From 2467e668acc591a70449cc55f591b4d92e72a6c9 Mon Sep 17 00:00:00 2001
From: JoelKatz <DavidJoelSchwartz@GMail.com>
Date: Sat, 7 Apr 2012 04:13:22 -0700
Subject: [PATCH] Cleanup. Minor bugfixes. Better documentation.

---
 src/ECIES.cpp | 88 ++++++++++++++++++++++++++++++++-------------------
 1 file changed, 56 insertions(+), 32 deletions(-)

diff --git a/src/ECIES.cpp b/src/ECIES.cpp
index d51119aac..894c0dbb1 100644
--- a/src/ECIES.cpp
+++ b/src/ECIES.cpp
@@ -11,17 +11,38 @@
 
 #include "key.h"
 
-#define ECIES_KEY_HASH		SHA256
-#define ECIES_KEY_LENGTH	(256/8)
-#define ECIES_KEY_TYPE		uint256
-#define ECIES_ENC_ALGO		EVP_aes_256_cbc()
-#define ECIES_ENC_KEY_SIZE 	(256/8)
-#define ECIES_ENC_BLK_SIZE	(128/8)
-#define ECIES_ENC_KEY_TYPE	uint256
-#define ECIES_ENC_IV_TYPE	uint128
-#define ECIES_HMAC_ALGO		EVP_sha256()
-#define ECIES_HMAC_SIZE		(256/8)
-#define ECIES_HMAC_TYPE		uint256
+// ECIES uses elliptic curve keys to send an encrypted message.
+
+// A shared secret is generated from one public key and one private key.
+// The same key results regardless of which key is public and which private.
+
+// Anonymous messages can be sent by generating an ephemeral public/private
+// key pair, using that private key with the recipient's public key to
+// encrypt and publishing the ephemeral public key.
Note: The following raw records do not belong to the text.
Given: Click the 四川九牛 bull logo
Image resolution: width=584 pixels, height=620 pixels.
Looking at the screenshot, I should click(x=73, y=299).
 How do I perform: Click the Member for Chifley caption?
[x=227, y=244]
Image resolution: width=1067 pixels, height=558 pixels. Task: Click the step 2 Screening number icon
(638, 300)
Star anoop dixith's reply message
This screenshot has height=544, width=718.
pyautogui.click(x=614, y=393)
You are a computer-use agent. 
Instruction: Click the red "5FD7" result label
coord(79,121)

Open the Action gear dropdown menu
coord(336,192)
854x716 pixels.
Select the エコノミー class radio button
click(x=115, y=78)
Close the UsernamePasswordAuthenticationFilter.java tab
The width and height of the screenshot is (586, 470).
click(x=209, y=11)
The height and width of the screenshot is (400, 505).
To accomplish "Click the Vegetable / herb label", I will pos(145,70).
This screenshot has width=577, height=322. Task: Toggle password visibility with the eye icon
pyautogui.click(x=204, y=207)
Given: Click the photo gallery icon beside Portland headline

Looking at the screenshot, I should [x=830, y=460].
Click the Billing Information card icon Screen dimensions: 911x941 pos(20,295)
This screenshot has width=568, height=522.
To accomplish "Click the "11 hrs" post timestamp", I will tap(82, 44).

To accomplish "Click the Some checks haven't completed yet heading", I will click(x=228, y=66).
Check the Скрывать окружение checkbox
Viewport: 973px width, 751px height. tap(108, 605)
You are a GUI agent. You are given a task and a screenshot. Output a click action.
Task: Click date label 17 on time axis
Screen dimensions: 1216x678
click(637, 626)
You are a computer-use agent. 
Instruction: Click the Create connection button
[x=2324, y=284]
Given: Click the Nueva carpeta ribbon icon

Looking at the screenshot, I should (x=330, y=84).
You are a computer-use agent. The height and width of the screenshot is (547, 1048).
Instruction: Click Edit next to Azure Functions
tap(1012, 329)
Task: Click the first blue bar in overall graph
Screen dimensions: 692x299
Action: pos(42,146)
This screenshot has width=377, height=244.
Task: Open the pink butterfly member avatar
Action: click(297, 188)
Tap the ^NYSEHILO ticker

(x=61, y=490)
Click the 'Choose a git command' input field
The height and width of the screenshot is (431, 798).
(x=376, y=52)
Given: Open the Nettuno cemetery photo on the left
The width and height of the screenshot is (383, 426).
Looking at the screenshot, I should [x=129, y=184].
Non-anonymous messages
+// can be sent by using your own private key with the recipeint's public key.
+
+// A random IV is used to encrypt the message and an HMAC is used to ensure
+// message integrity. If you need timestamps or need to tell the recipient
+// which key to use (his, yours, or ephemeral) you must add that data.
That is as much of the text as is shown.